I'd like to send my E2DL head... Are we still doing that M I K ?


----------



## ftumch33

Just got my E2D back from Merrill today...
Outstanding! is the only way to describe it!
Now I can`t wait for my drop in for it to arrive!
Definitely extremely pocketable and the tail cap mod makes it stay in my hand!
Totally loving it!
Thanks again Merrill!


----------



## Agile54

Pics plz.


----------



## rotncore

Wow, this looks awesome!


----------



## Glock 22

Can I get you to fix my E2DL? If so send me the info. Thanks


----------



## Glock 22

Thanks for the fast reply, can't wait to get it to you, the pics looks factory!


----------



## M I K

Thanks GLOCK 22. Nothing like a bump after 8 months. Welcome to CPF.


----------



## Agile54

*Re: Toothless E2DL & TC Mod Reply*

Fellas I can't for the life of me understand why more real users don't run M I K mods on their lights.

I am just glad our path's crossed here sometime back as I have his TC mods on both of my EDC's, an E1B Creemator & E1E RoomSweeper. Stay the course brother Merril, have a safe & prosperous New Year !


----------



## M I K

*Re: Toothless E2DL & TC Mod Reply*



Agile54 said:


> Fellas I can't for the life of me understand why more real users don't run M I K mods on their lights.
> 
> I am just glad our path's crossed here sometime back as I have his TC mods on both of my EDC's, an E1B Creemator & E1E RoomSweeper. Stay the course brother Merril, have a safe & prosperous New Year !



I couldn't have said it any better myself Mr. G. Such fine words coming from an A+ member as yourself is music to my ears. God Bless you my friend.

On a side note, I'm curious if perhaps there may be a way to promote the tail cap switch modification I do. I'm not sure how better to do it than to give a money back guarantee. A person doesn't even have to let go of their original switch as I can sell a separate modified switch. As you're comments relay Agile54, for comfort and convenience it puts a SureFire E series light in a league of it's own. For the time and effort involved, I currently have what I believe to be a very fair price on the MIKmod switch. In fact, it is so non-profitable for me that one can notice the time frame difference in my thread bumps between reply #74 and 75.

Oh well Agile54, we dang sure have ours in our pockets. 

Thank You Sir and Happy New Year.


----------



## Glock 22

*Re: Toothless E2DL & TC Mod Reply*

Thanks M I K for the welcome.


----------



## Glock 22

*Re: Toothless E2DL & TC Mod Reply*

Thanks M I K great work on my E2DL head the polished finish looks like a mirror.


----------



## kyhunter1

*Re: Toothless E2DL & TC Mod Reply*

Awesome!

Ive got a E2DL coming in on trade, and plan to send it straight to Mik for the same mod as Glock22's. 

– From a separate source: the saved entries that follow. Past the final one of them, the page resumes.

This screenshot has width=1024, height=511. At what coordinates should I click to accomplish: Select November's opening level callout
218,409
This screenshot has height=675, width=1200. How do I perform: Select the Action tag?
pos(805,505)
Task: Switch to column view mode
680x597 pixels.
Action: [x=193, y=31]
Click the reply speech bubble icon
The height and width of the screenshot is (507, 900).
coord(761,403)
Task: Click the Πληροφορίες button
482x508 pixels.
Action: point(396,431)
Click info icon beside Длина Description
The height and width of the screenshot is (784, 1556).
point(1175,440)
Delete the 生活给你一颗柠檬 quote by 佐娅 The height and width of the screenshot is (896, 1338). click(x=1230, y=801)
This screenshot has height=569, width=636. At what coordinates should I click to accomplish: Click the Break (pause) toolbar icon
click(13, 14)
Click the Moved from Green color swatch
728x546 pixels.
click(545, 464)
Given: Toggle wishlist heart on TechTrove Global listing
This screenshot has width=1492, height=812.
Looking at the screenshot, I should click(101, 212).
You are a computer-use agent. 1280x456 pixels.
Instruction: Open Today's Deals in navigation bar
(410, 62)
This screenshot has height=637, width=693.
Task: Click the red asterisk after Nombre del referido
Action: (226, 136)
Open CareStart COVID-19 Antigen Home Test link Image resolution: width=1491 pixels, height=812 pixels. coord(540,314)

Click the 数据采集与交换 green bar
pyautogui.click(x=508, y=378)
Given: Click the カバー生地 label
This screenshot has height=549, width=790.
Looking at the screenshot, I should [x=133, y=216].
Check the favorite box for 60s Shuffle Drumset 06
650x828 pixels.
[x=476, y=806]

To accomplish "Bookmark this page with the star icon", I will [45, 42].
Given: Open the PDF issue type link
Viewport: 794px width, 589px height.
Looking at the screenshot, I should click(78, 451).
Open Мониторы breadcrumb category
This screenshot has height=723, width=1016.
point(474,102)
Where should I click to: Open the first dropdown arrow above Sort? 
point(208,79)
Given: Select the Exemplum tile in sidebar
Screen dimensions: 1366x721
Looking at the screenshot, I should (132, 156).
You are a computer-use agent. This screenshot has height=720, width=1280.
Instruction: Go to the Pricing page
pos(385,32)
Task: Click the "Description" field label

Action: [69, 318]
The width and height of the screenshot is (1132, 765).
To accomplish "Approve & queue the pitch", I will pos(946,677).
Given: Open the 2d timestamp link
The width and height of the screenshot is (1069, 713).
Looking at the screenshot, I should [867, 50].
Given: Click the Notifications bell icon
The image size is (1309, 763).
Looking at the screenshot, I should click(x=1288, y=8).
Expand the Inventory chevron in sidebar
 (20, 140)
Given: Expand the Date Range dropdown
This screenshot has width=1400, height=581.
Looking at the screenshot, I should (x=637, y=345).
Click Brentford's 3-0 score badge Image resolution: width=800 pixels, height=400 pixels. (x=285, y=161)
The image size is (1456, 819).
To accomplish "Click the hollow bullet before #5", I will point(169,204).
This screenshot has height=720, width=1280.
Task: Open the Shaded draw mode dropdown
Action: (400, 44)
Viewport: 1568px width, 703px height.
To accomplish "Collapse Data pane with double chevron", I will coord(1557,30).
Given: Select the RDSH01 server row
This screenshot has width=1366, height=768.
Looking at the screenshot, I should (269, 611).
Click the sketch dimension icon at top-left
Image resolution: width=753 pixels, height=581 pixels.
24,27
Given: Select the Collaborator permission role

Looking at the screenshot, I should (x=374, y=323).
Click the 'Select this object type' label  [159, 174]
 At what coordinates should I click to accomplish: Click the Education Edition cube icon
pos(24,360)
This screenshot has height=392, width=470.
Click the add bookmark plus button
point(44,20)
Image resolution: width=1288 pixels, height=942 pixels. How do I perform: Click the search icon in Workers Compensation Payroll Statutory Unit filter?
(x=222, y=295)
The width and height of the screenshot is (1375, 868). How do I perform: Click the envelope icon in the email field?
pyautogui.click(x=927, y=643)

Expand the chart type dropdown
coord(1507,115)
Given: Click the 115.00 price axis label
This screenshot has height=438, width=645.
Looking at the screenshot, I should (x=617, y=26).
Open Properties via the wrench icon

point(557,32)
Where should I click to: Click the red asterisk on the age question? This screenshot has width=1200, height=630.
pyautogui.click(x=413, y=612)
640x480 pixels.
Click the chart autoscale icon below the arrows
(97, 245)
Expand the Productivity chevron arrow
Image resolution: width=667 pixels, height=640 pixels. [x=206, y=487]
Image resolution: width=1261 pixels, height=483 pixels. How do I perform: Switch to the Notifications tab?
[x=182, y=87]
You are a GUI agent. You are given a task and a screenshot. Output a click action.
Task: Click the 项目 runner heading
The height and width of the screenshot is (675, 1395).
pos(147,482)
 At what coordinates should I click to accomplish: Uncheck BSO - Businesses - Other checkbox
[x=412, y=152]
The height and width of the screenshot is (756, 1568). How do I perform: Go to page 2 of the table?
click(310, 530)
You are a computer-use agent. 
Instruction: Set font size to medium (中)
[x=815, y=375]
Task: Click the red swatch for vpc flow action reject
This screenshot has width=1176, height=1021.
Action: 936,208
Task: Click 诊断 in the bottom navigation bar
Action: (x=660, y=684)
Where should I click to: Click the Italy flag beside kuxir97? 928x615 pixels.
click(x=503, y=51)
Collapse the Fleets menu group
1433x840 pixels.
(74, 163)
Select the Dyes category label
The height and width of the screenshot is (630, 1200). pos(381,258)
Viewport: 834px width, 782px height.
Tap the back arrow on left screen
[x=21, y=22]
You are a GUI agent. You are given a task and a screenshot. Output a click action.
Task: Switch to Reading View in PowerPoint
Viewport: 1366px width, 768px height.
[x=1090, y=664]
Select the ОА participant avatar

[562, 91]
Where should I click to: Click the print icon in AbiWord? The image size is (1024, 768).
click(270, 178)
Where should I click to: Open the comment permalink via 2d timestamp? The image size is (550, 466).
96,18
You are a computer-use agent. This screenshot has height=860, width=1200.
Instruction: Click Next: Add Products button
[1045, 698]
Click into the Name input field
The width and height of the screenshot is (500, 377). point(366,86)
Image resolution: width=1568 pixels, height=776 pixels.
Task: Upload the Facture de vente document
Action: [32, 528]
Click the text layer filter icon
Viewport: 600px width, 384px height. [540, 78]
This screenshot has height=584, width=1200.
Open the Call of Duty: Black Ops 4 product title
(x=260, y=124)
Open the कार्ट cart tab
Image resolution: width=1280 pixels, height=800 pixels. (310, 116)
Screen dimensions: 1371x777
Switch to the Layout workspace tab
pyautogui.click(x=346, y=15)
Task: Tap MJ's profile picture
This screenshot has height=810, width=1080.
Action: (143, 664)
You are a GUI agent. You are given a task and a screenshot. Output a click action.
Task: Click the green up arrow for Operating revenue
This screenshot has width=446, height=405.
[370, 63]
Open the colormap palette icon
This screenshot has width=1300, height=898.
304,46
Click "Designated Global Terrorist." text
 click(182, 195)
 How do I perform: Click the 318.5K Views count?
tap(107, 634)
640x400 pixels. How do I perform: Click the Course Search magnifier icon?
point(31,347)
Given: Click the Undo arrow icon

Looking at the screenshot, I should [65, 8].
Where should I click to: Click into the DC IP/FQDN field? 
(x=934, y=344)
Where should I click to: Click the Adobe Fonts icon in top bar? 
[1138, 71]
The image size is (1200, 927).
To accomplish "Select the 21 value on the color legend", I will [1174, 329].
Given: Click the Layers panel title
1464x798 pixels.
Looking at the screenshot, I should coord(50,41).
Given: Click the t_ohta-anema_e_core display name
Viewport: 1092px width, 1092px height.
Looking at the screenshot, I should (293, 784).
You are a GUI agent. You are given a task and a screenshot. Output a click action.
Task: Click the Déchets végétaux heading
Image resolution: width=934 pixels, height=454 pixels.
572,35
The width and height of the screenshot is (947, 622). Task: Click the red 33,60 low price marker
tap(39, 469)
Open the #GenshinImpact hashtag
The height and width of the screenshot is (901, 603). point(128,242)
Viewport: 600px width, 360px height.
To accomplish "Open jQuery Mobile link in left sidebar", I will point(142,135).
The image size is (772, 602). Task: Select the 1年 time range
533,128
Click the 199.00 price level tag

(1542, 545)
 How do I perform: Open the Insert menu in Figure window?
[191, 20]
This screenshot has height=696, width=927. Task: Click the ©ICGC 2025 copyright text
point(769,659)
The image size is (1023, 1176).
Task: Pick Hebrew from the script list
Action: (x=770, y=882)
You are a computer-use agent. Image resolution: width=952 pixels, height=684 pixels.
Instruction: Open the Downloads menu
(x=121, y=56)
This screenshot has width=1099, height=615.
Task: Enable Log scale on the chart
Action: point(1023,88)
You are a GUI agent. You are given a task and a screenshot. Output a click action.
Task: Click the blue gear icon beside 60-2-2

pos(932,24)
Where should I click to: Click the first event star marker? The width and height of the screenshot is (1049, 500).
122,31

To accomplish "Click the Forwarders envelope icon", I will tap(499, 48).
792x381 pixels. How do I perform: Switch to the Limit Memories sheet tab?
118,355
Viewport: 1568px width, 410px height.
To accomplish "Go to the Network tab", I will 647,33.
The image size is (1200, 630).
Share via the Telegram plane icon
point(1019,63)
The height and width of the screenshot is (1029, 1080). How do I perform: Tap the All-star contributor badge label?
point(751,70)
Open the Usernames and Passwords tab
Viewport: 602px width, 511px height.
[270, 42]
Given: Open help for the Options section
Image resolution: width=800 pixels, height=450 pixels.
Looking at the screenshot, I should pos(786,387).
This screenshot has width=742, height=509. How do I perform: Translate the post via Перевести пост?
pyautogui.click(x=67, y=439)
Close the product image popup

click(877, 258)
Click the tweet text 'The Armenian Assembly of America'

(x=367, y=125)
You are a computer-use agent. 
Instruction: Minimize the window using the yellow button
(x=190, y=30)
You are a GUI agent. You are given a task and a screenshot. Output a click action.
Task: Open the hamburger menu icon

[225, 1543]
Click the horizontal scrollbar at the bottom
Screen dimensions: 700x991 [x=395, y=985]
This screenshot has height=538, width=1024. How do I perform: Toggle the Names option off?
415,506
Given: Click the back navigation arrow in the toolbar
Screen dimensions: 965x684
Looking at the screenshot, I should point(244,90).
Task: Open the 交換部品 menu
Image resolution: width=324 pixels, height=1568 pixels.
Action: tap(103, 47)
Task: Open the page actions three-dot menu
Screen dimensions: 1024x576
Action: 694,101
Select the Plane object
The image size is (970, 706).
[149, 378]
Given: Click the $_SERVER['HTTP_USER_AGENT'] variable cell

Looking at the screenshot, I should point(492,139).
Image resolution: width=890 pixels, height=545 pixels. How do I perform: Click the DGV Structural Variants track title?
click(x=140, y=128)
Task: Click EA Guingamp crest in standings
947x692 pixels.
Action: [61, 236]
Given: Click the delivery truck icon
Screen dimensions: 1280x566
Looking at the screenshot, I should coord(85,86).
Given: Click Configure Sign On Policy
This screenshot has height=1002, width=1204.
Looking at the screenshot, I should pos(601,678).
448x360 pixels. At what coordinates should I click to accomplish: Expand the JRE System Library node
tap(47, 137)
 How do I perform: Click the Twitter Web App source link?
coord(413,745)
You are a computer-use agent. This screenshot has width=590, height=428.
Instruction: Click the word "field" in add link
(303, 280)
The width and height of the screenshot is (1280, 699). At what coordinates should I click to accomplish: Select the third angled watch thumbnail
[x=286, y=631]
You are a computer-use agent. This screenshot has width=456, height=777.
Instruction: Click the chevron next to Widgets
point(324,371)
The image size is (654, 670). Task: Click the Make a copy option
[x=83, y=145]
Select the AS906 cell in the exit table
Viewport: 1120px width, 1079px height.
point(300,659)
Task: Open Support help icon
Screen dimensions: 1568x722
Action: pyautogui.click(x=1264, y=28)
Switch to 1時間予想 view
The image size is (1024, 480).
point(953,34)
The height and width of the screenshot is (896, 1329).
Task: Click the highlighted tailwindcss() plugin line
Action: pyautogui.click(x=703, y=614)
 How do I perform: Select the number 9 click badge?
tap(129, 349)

Question for Mik about the tailcap mod:

How far can you grind down the tailcap shroud? Ive looked at the pictures and they show some of the lip left. Can all of the lip be removed?


----------



## M I K

*Re: Toothless E2DL & TC Mod Reply*

.....


----------



## Glock 22

*Re: Toothless E2DL & TC Mod Reply*

Here's another pic, man you can see the reflection of how bright the polished look really is. Great workmanship, your the best M I K:thumbsup:


----------



## Glock 22

*Re: Toothless E2DL, and MIKmod Tailcaps.*






M I K said:


> *The Toothless E2DL* *heads and tailcaps*
> 
> 
> 
> 
> 
> 
> 
> 
> I've always liked the E2DL, but I've never been a fan of those pointy teeth.
> What I do is machine the teeth down and die the surfaces. I don't paint them, but rather I use an acid chemical mix to die them. It is similar to Anodizing but there is no electrolysis or heat involved. They look beautiful up close and personal. You can just send me an E2DL head, I'll do the Modification, and return ship it back to you with Insurance. If you would like to include 15 bucks to help with shipping and the Modification work, that would be appreciated. If you are a Disabled Veteran, or an LEO, NO CHARGE. Anyone interested in having it done to their head can contact me via Email.
> 
> 
> 
> Here is a link to a thread WITH MORE PICS about the Modification I make to the tailcap also. It makes an excellent tailcap for the E1B.
> https://www.candlepowerforums.com/posts/3124573#post3124573 (Thank You flip.)
> 
> Pricing of the E2DL tailcap modification is the same as the E2DL head trim. If you want to do the head and tailcap together, I'll give you a discount and do BOTH for only 19.95 total. I also have MIKmod tailcaps for sale at 43.95.
> 
> 
> mhaberman
> at yahoo dot com
> 
> 
> MIKmod Tailcap
> 
> 
> 
> 
> 
> 
> 
> 
> The MIKmod Tailcap. This is a BEFORE and AFTER shot.
> 
> 
> 
> 
> 
> 
> 
> 
> 
> This is a comparison of the MIKmod cap with the Z61
> 
> 
> 
> 
> 
> 
> 
> 
> This MIKmod Tailcap is excellent for the SureFire E1B.


----------



## kyhunter1

*Re: Toothless E2DL, and MIKmod Tailcaps.*

Your light came out perfect Glock22. The polished look is exactly what I want on mine. I cant wait to get my E2DL to Mik. It is still on it's way from Singapore so Ill have to wait a little while longer.


----------



## Glock 22

*Re: Toothless E2DL, and MIKmod Tailcaps.*

Here's pic assembled.





Here's pic close up assembled.


----------



## M I K

*Re: Toothless E2DL & TC Mod Reply*



GLOCK 22 said:


> .......Great workmanship, your the best M I K:thumbsup:




Ahh Shucks.......(Watching my foot rub the ground).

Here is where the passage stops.